Die Farbe des Todes: Ein Veronica-Sloan-Thriller (German Edition)
Nicht mit der kleinsten Mundbewegung zeigte sie ihre Begeisterung darüber, dass sie endlich bei einem echten OEP -Einsatz – wie sie und ihre Mitstudenten es genannt hatten – mitarbeiten würde. Und noch dazu bei einem Mordfall.
»Die erste Überprüfung von Leanne Carrs Identi-Chip hat ergeben, dass sie sich vor vier Monaten der Implantation im Rahmen des OEP unterzogen hat, daher haben wir Sie sofort angefordert, Detective Sloan. Wir haben die Anweisung, den Tatort bis zu Ihrem Eintreffen unberührt zu lassen.«
»Deswegen sind die Leute von der Spurensicherung noch nicht hier?«
»Die warten auf Sie«, antwortete Zeiler knapp.
Wunderbar. Ein weiterer Grund, warum ihre Anwesenheit ihn ärgerte.

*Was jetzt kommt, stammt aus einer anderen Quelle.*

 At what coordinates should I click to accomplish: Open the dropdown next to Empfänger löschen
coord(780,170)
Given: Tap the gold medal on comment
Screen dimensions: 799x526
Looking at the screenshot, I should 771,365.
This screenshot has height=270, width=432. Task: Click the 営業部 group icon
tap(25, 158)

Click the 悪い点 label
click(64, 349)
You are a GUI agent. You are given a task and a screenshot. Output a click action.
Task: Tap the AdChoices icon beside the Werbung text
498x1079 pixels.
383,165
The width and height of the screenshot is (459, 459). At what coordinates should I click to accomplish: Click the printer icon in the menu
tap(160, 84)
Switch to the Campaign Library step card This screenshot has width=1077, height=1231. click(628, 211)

»Dann sollen sie ihre Arbeit machen, Agent Zeiler«, murmelte Ronnie. »Beim OEP geht es nicht darum, andere Ermittler fernzuhalten.«
Das stimmte. Nicht die Spurensicherung war ihre Aufgabe, sondern sie sollte das Verbrechen mit den Augen einer Zeugin betrachten, mit den Augen des Täters oder – in Leanne Carrs Fall – mit den Augen des Opfers.
Zeiler griff sich an den Kragen und drückte einen Knopf auf dem winzigen Funkgerät, das dort befestigt war. »Sagen Sie dem Spurensicherungsteam, dass sie anfangen können.«
Er hatte die Leute einfach hergerufen, weil sie es gesagt hatte, und das erstaunte Ronnie. Trotz aller Zusicherungen hatte sie nie richtig daran geglaubt, dass die OEP -Ermittler die Leitung aller Fälle übernehmen würden, bei denen eine Versuchsperson beteiligt war, unabhängig davon, welche anderen Behörden sonst noch damit zu tun hatten. Und von den anderen Polizisten, mit denen sie in Texas die Ausbildung absolviert hatte, hatte auch keiner daran geglaubt.

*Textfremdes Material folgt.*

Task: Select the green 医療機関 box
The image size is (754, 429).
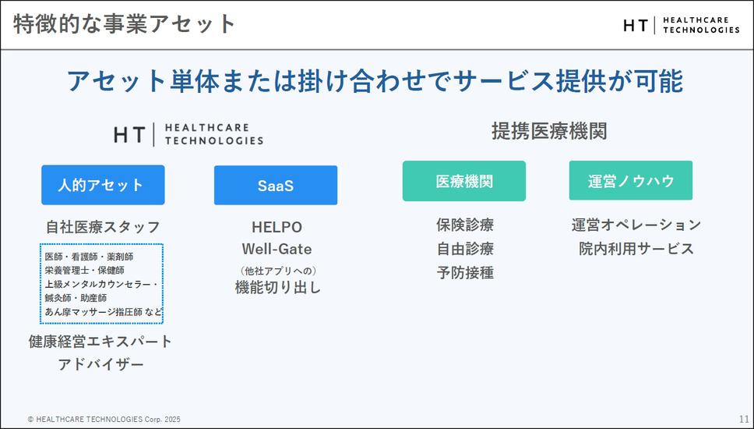Action: pyautogui.click(x=463, y=181)
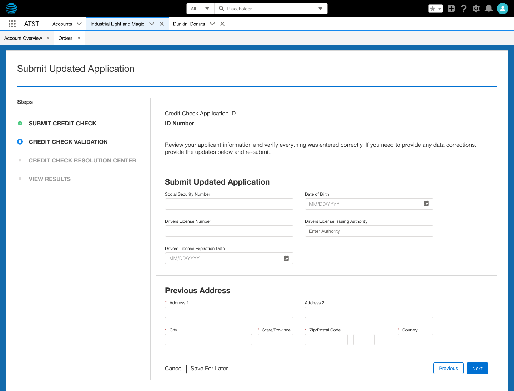Image resolution: width=514 pixels, height=391 pixels.
Task: Switch to the Account Overview tab
Action: 23,38
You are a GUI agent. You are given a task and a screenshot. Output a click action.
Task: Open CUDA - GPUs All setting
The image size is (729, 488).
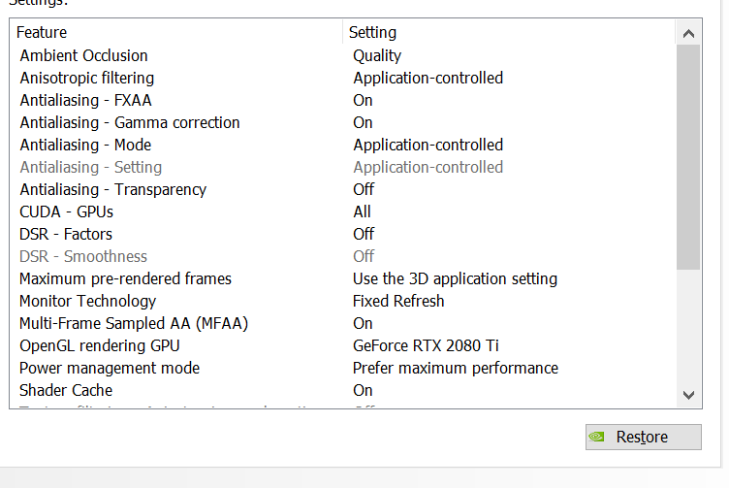362,212
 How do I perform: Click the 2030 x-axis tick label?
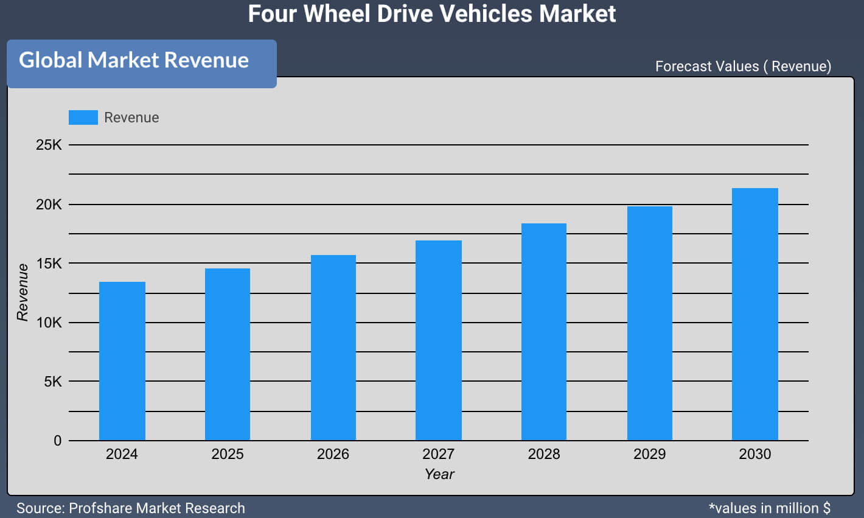click(x=755, y=454)
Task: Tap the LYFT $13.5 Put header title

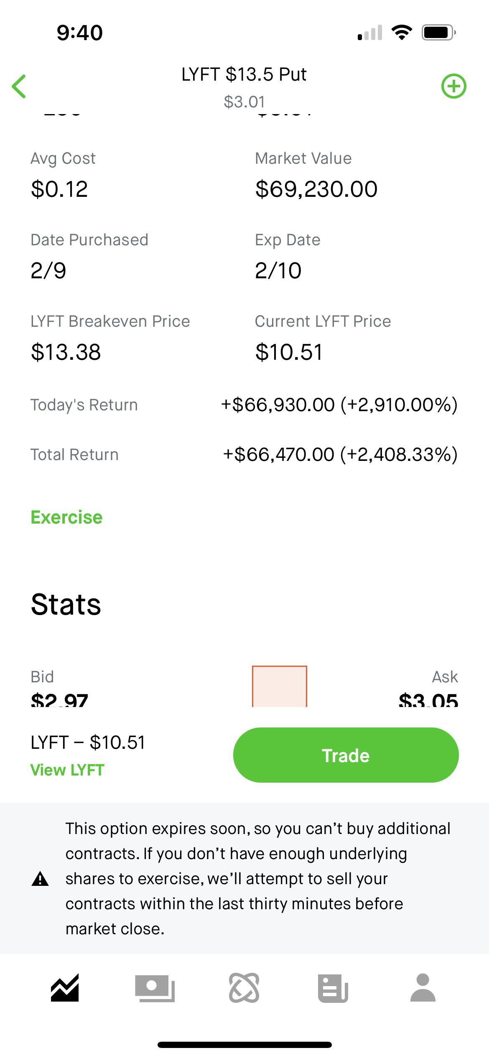Action: click(244, 74)
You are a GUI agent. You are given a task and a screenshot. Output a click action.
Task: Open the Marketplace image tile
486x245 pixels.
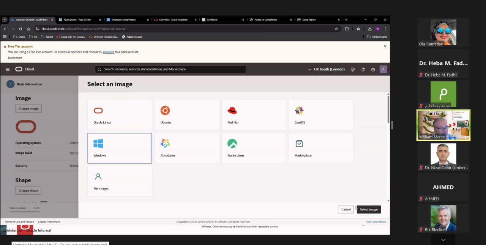(320, 148)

Oder doch, einer – aber der war kein Police Detective gewesen. Er war FBI -Agent und noch dazu der anmaßendste, eingebildetste Mistkerl, den sie je kennengelernt hatte. Sie wünschte wirklich, sie könnte diesen Special Agent Jeremy Sykes vergessen, aber bisher war ihr das einfach noch nicht gelungen. Der Mann hatte sich in ihrem Kopf festgesetzt wie ein Splitter im Finger.

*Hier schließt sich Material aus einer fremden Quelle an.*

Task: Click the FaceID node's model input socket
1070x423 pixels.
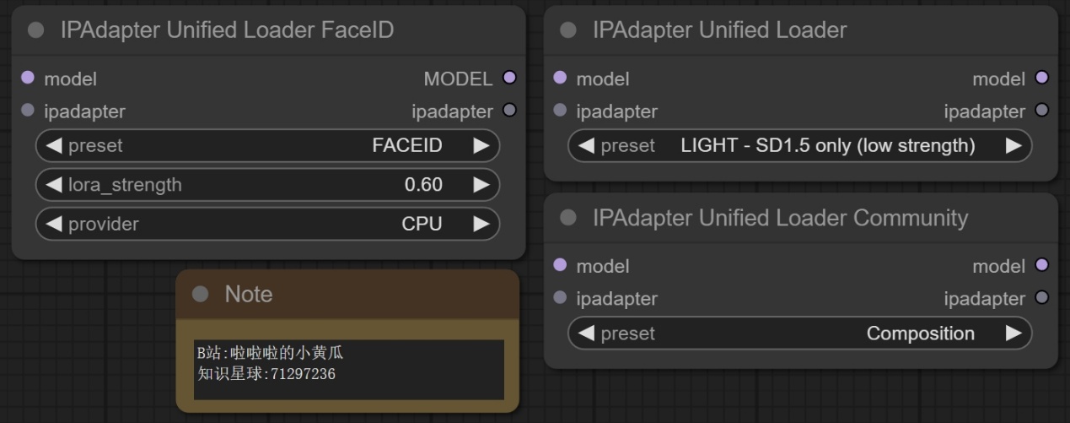Action: pos(28,79)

Sie fragte sich unwillkürlich, ob er schon an seinem ersten OEP -Mordfall gearbeitet hatte, und hoffte, dass dem nicht so war. Sie wollte Sykes gern zuvorkommen. Vom Augenblick ihrer ersten Begegnung an hatten sie miteinander gewetteifert … wahrscheinlich, weil sie die Spiele, die sie eigentlich beide gern miteinander gespielt hätten, nicht spielen konnten, vermutete Ronnie.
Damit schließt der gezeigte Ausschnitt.